We were to cut a version of "Walking On Thin Ice", certainly one of Yoko's strongest pieces. However our touring schedule required that we record on one of the few days when we would not be either travelling or performing. Our itinerary suggested Memphis or New Orleans. Now we needed a producer. I suggested that Yoko's office might approach Willie Mitchell in Memphis or Allen Toussaint in New Orleans. After all both these producers had created unique horn-section sounds and we just happened to have one with us.

I don't know if Yoko's people ever heard back from Willie Mitchell but the next thing we knew we were at Sea-Saint Studios in New Orleans with Allen Toussaint behind the board. Pete Thomas was delighted to be in the same drum booth as used by the Meters' Ziggy Modeliste while Allen worked closely with Bruce fashioning a very original bass part and swapped keyboard ideas with Steve Nieve. Ironically the main horn refrain was a quote from an obscure Willie Mitchell production: "Let The Love Bell Ring" although Allen naturally tailored the overall arrangement and phrasing to a recognisably Toussaint sound. I don't believe that horn section ever sounded better than on this recording. During our stay we took in a couple of Neville Brothers shows where I first heard drummer Willie Green who, along with Allen Toussaint, later played on the New Orleans sessions for my Warner Bros album "Spike". As for our concert in the city…it was cancelled due to lack of ticket sales.

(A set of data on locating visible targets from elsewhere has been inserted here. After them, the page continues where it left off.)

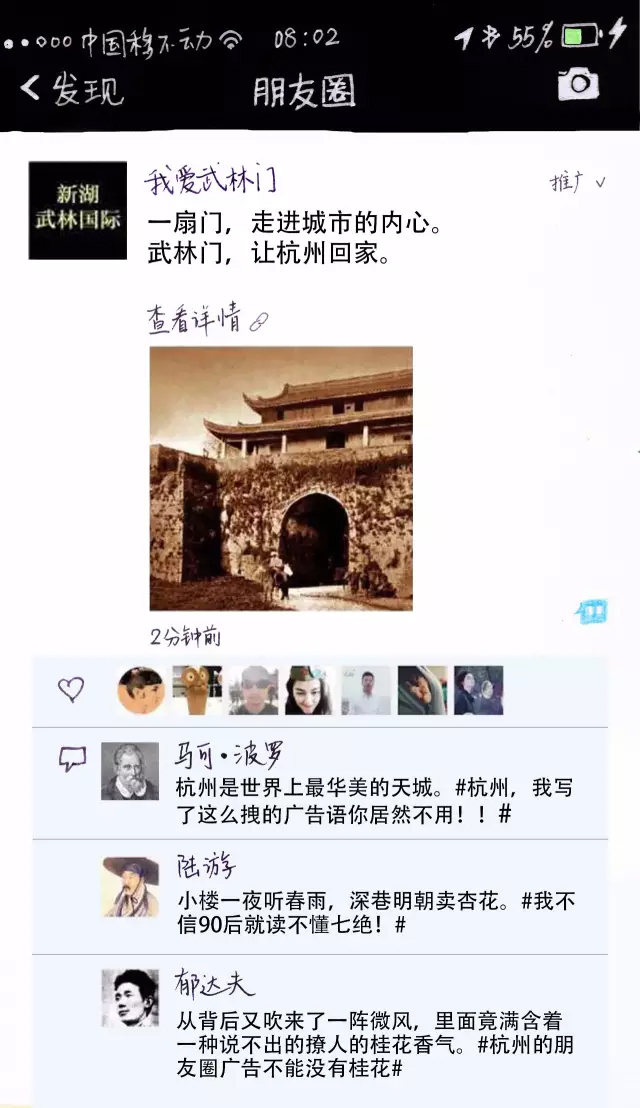Tap the blue comment bubble icon
640x1108 pixels.
591,611
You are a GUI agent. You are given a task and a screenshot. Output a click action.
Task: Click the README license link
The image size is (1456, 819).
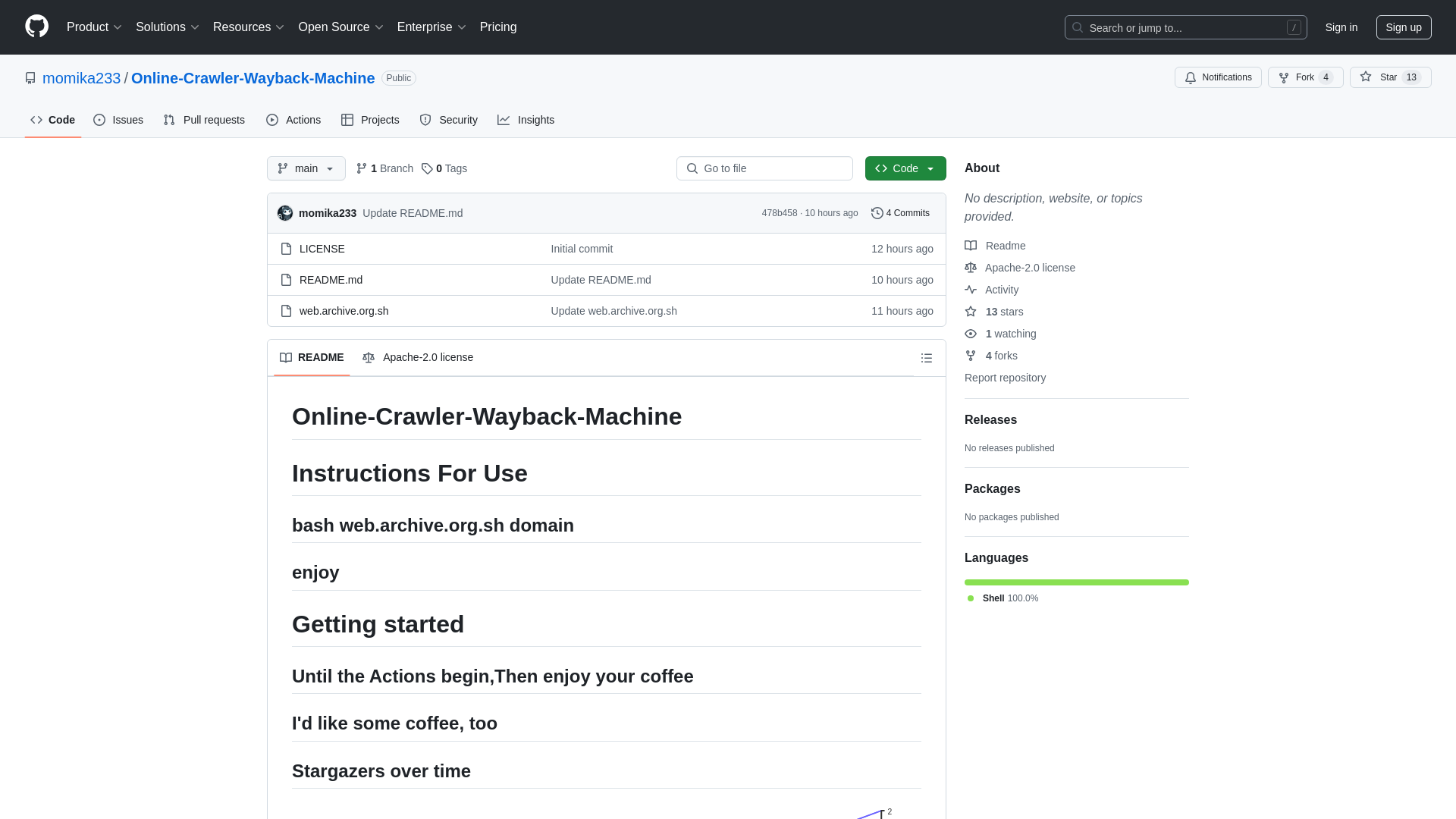coord(417,357)
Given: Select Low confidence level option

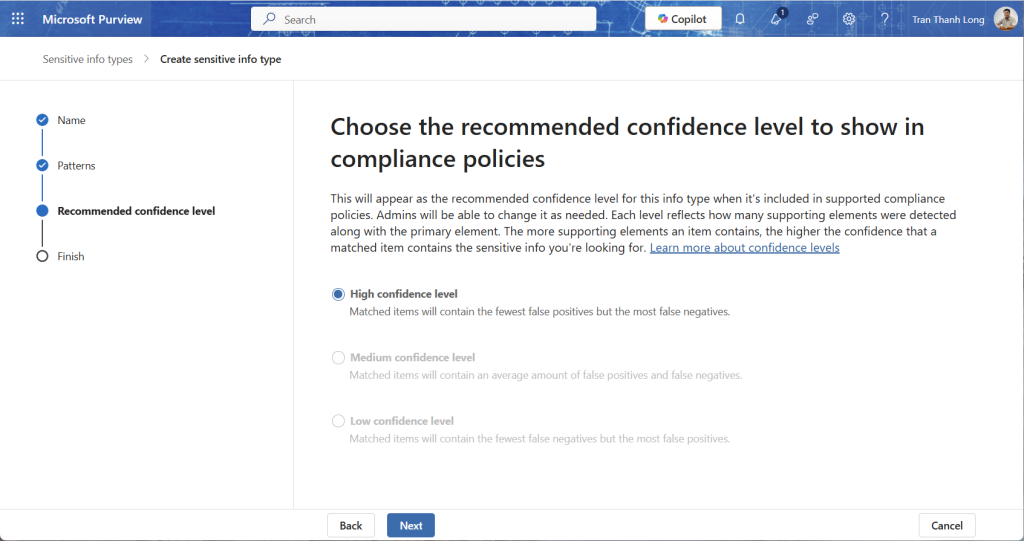Looking at the screenshot, I should click(x=338, y=421).
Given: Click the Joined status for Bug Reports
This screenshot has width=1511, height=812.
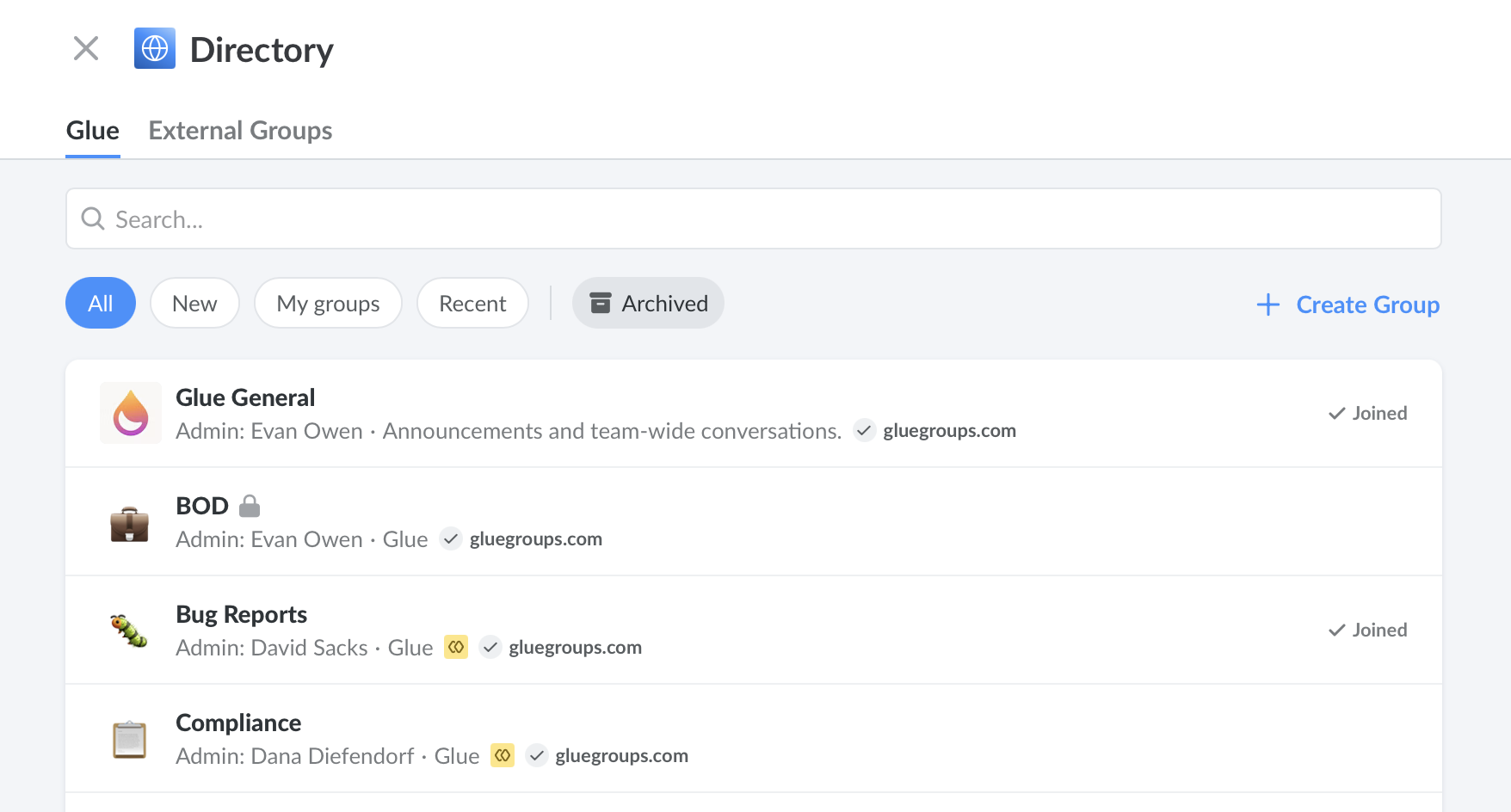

"The Town Where Time Stood Still": The result of an experimental Eden Studios session between Imperial Bedroom and Punch The Clock. Pete Thomas provided the drum loop (with my "vocal percussion") and I added the rest of the instruments. Much later I re-worked some lyrics for a song written with Ruben Blades: "The Miranda Syndrome".

"Shatterproof": This 4-track home demo is my only recording of this song. It is my unsubtle revenge on the landlord who swindled me out of my last penny when I was a twenty-one year-old "newly-wed". It was later recorded for a solo single by Rockpile's Billy Bremner.



Thanks to some enthusiastic digging in the vaults by my friends at Rhino and Demon Records, CD2 now presents the listener with an alternative "Punch the Clock", constructed from raw, pre-production studio run-throughs, demos and live tapes. Here are a few words about the new inclusions.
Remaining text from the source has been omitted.